It is used, but in some sense it is the "strangest number". Sometimes it is chosen not to use it, or to reserve it to indicate error conditions. Those are just conventions that are sometimes used, there is nothing inherently preventing the normal use of the most negative integer. In many cases, a number won't be negated, and then this special property just does not come up.
This strange property of two's complement integers means that in some scenarios where it is customary to take an absolute value and calculate with non-negative numbers, it makes sense to instead take the negative absolute value (which negates positive inputs, rather than negative inputs) and calculate with non-positive numbers. That helps because the normal absolute value has the quirk that the most negative integer has no positive counterpart, but there is no such quirk for positive numbers so they can all be safely negated. This trick is not always applicable.

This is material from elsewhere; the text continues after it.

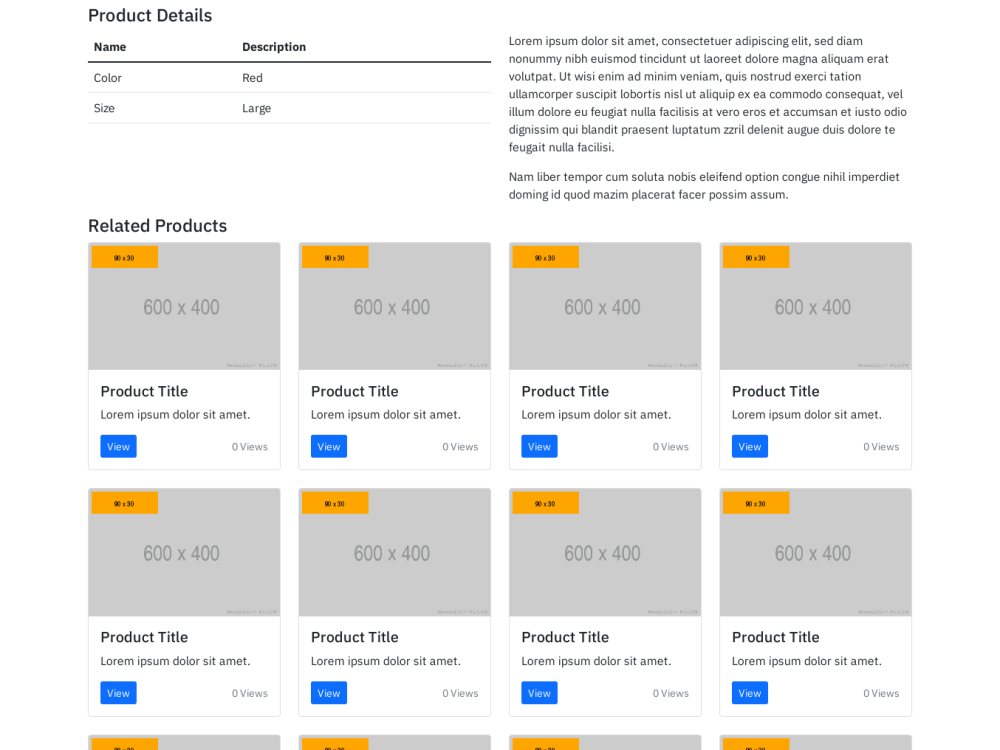Screen dimensions: 1000x750
Task: Click the badge on the second product card
Action: [x=335, y=256]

-128 negating to itself is not always the wrong thing to happen. Despite the seemingly incorrect result, it is still the case (using the standard definition of addition) that x + (-x) = 0
for all values including -128, so it is algebraically sensible. It also interacts at least somewhat reasonably with taking the absolute value: while it is true that abs(x)
can yield a negative result this way (which is often undesirable), reinterpreting the result as an unsigned number of the same size makes the result correct, (unsigned 8 bit)abs(-128) = 128
.
The most negative integer is relatively frequently used in bit-manipulation code. Its arithmetic properties are less important there, making the number "less strange".